As to the remaining s 90SF(3) factors which are relevant, the parties commenced cohabitation in 2008 and separated in 2016. The applicant is in her mid-forties and the respondent is in his early fifties.
During cohabitation the respondent worked in the building industry via a company owned and operated by him. The applicant was employed in the positions discussed earlier and ceased employment some four year prior to separation. Although the duration of the relationship did not affect the applicant’s capacity for employment, her absence from the paid work force in the years preceding separation has, as have her parlous and difficult circumstances following upon separation. Furthermore, post-separation the respondent retained possession and control of the assets of value which existed during the relationship. His standard of living has greatly exceeded hers, evidenced by his occupation and access to a home valued at $2.8 million and the nature and expenditure on cars available to him.
On the other hand, the applicant has relied on welfare benefits and the generosity of her family in providing her with a roof over her head. She sold her car to meet living expenses.

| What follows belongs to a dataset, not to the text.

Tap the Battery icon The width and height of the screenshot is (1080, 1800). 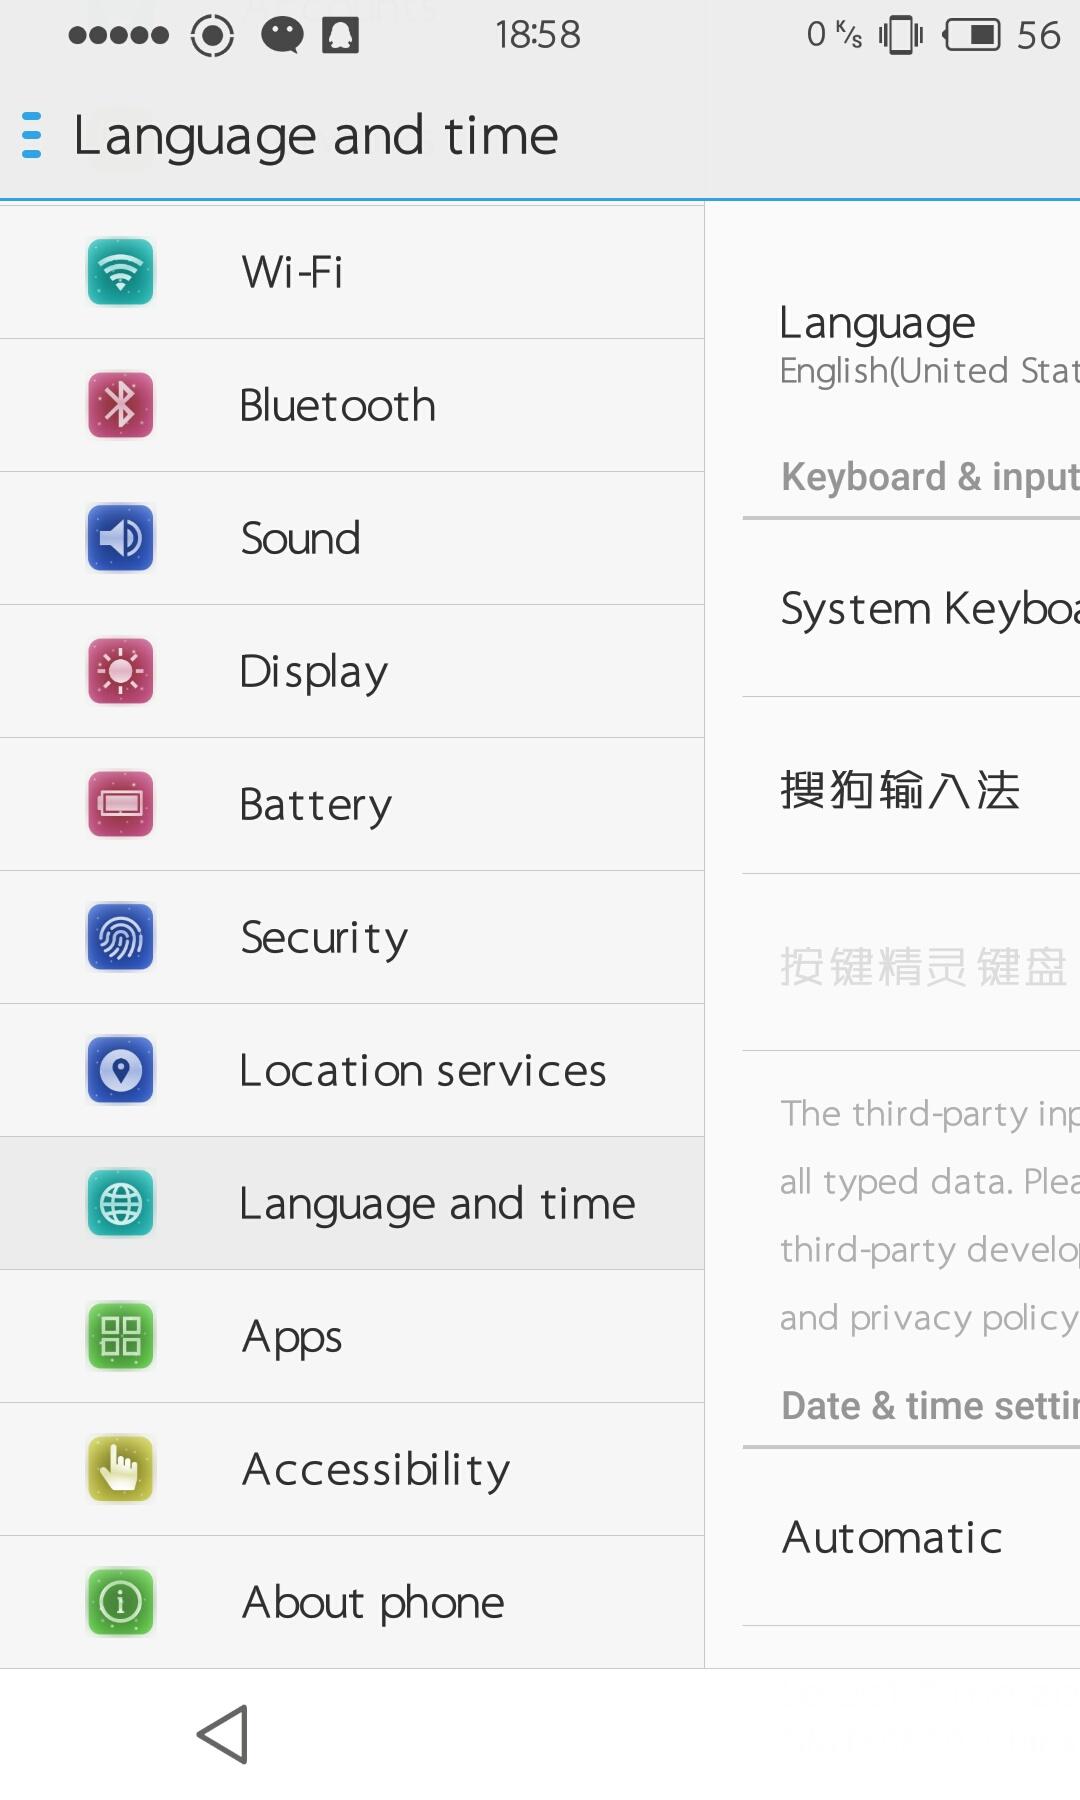120,804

Comparative to the standard of living enjoyed during the relationship and, by the respondent since separation, the applicant’s standard of living has not been reasonable and it is appropriate that the maintenance powers are used to address that deficiency (s 90SF(3)(g).
Conclusion
The applicant has established that she should have periodic maintenance in the amount of $1,350 per week and health insurance. As to the date from which that amount is payable, different considerations arise. As this amount includes a rental component and the applicant has not been paying rent, the total amount of the order will become payable from the date of the order. The submission by counsel for the applicant that spousal maintenance should be payable at least from the date of the original order should be accepted.
I have already made findings that the applicant’s reasonable needs (excluding rent) are $800 per week and that is the amount which will be payable for the period from 22 December 2017 until the date of these orders. The respondent made payments pursuant to the order which was set aside and the amount paid is to be offset against the amount payable pursuant to this order. The respondent’s argument that it should be offset against a lump sum order which he has failed to abide is rejected. So too is his argument that the rental component should be deferred for a period of about six weeks from the date of the order. The figure of $800 per week does not take into account the applicant’s need to raise a rental bond or the expenses associated with moving into her own rented apartment. Those costs will be offset by having the total amount payable by the respondent payable from now.

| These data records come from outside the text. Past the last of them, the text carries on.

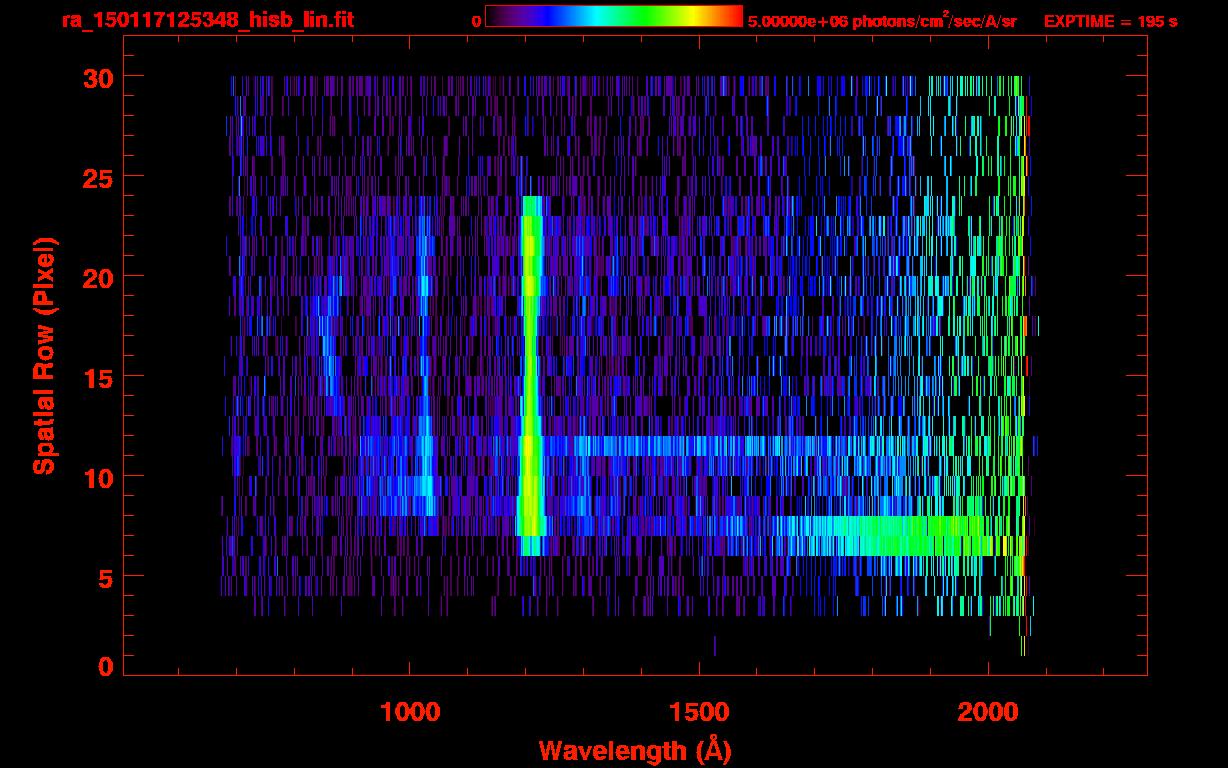Click the cyan horizontal streak at row 11
Image resolution: width=1228 pixels, height=768 pixels.
700,446
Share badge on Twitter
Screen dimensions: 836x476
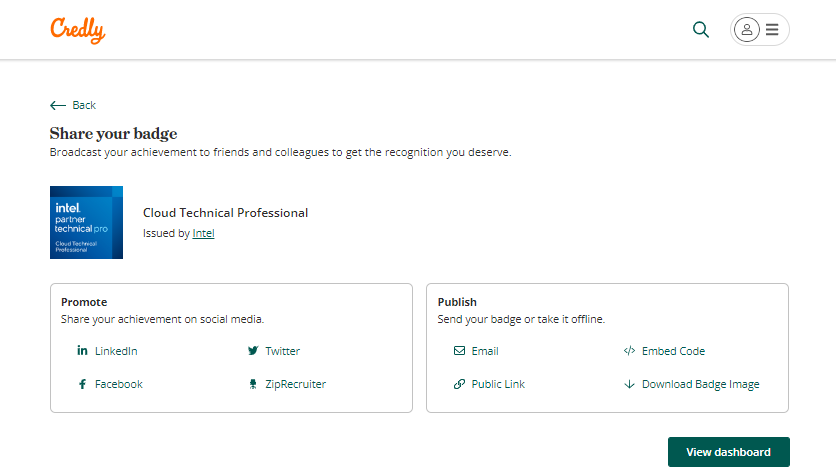pyautogui.click(x=282, y=351)
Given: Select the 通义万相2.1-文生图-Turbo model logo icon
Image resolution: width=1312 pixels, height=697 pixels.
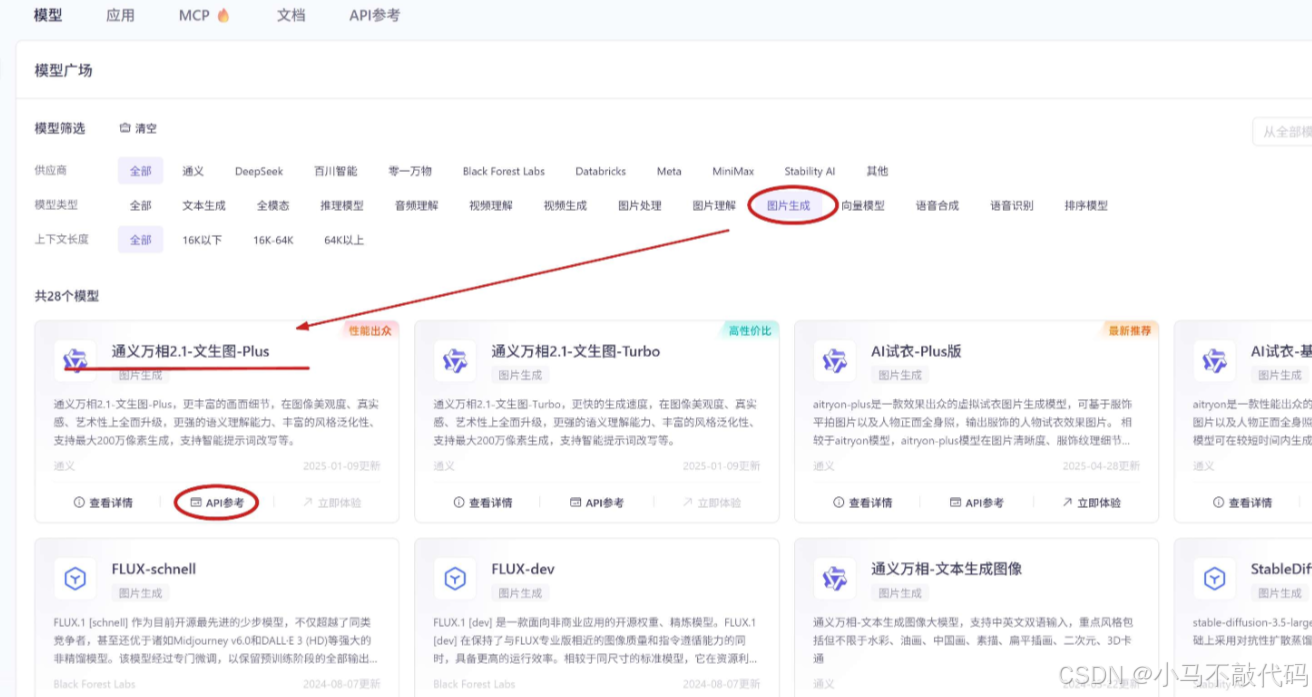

The respondent will thus have a lump sum payable to the applicant immediately, which will make it easier for her to acquire a motor vehicle sooner than might be the case. He has known of that he might need to pay a lump sum for some time and has had ample opportunity to arrange his affairs to address that potentiality. It would be manifestly unfair to the applicant to cause her to wait any longer for support to which she is entitled.
It was contended by the respondent that this order should be for a limited period. The attraction of this argument is that it would cause the applicant to produce evidence of steps she had taken to return to the paid workforce in order to justify ongoing support. The disadvantage is that it is likely to provoke further litigation, which given the costs paid and incurred to date, should be avoided if at all possible. The parties’ proceedings are listed for call-over in December 2018 and it is reasonable to infer that the case will be called on for final hearing sometime next year, which of itself provides an end date for the interim order Given that timeframe, the order will continue pending further order.
For these reasons orders are made as at the commencement of this judgment.
I certify that the preceding thirty-seven (37) paragraphs are a true copy of the reasons for judgment of the Honourable Justice Ryan delivered on 28 August 2018.